The doctors at Mission Hospital cared for Peyton for the first two months of her life, working to keep her strong and to help her develop outside of her mother's womb. “Peyton was at Mission Hospital in Asheville for about two months because she was so early,” said Rachael. “Doctors had told us at first that she would have to stay in the hospital until my original due date, which was Jan. 12, 2013. She came home on Dec. 17, 2012. The doctors and nurses were amazing, they were always straightforward with us with any issue that came up.”
As first time parents, Rachael and Brandon said the hardest part of their experience bringing Peyton into this world was feeling so helpless for such a large part of Peyton's first days. “It was really hard to see her so little and so helpless,” Rachael said. “Not knowing if I was going to get that call in the middle of the night that something was wrong. Not being able to hold her at first or to take her home from the hospital right after she was born.”
After being born 13 weeks early, Peyton relied on the help of doctors to survive day to day. According to the Williams family, if it weren't for medical advancements made possible specifically through the research of March of Dimes, Peyton might not have survived. “March of Dimes saved Peyton's life,” said Rachael. “If not for the March of Dimes research, Peyton might not be with us today. One of the things that March of Dimes research came up with is a medicine called Surfactant, which keeps premature babies' lungs from sticking together so she never had to be put on a ventilator. Peyton is part of the one percent of premature babies who are able to breathe on their own at birth and are not placed on a ventilator. Doctors told us that 20 years ago they would not have been able to save a baby born at 26 weeks.”
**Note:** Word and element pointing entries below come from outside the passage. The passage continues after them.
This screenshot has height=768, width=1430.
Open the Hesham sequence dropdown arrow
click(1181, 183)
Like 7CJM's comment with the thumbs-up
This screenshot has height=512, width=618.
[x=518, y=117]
“Several people on the Steering Committee knew of Peyton’s premature birth and that she benefitted from March of Dimes research and had done incredibly well,” said Hollifield. “She is a true March of Dimes success story.”
Rachael said she was proud her family was asked to be the 2013 ambassador family to help continue raising awareness for March of Dimes. “Continuing research and support for March of Dimes is important so that in the future babies aren't born as early as Peyton and so families don't have to go through what we went through. And that if babies are born early, resources are available so ensure that all babies will have a great outcome like Peyton has had.”
Ready to celebrate her first birthday this Saturday, Oct. 12, Peyton now weighs 15 pounds and measures 24 inches long. “She is a very happy and easy going little girl,” said Rachael. “She loves all kinds of food and so far will eat anything. She loves to play peek-a-boo, and is very ticklish. She likes anything that makes noise. She has her two bottom front teeth. She is crawling and pulling up by herself. When Peyton went for her developmental appointment, the doctors in Asheville were very pleased with how well she is doing. They said she was further along than they thought she would be. Without the help from the nurses, doctors, March of Dimes and the prayers from the community we would not have Peyton today.”